* INFORMATION SUPPLIED
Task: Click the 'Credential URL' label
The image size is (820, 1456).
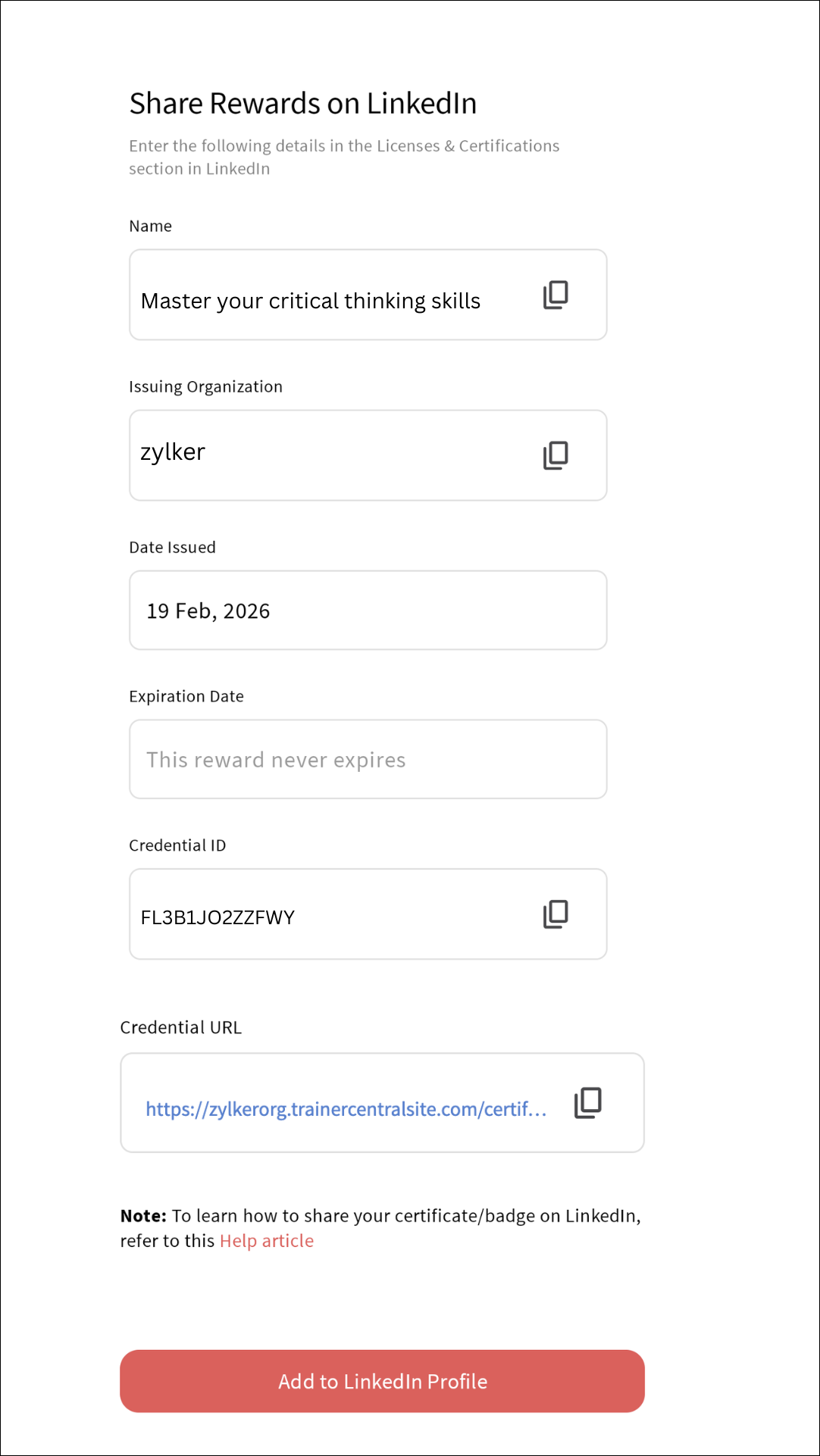Action: (x=180, y=1027)
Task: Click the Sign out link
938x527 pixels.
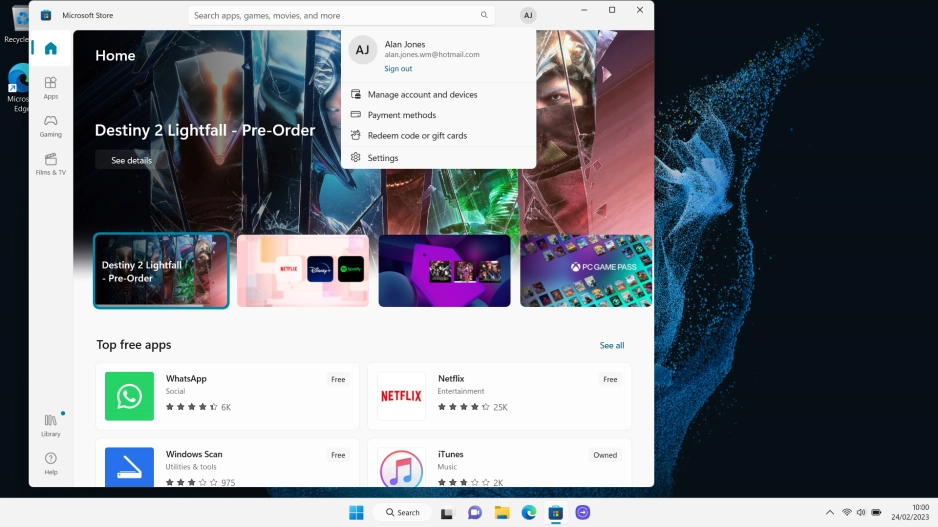Action: click(x=398, y=69)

* OBJECTIVE
Could you change each "Task" in these lines to "Instruction", keeping everything else the same and leaving out the pictures?

* WORKED SOLUTION
Instruction: Click the 'Credential URL' label
The image size is (820, 1456).
Action: (x=180, y=1027)
Instruction: Click the Sign out link
938x527 pixels.
Action: click(x=398, y=69)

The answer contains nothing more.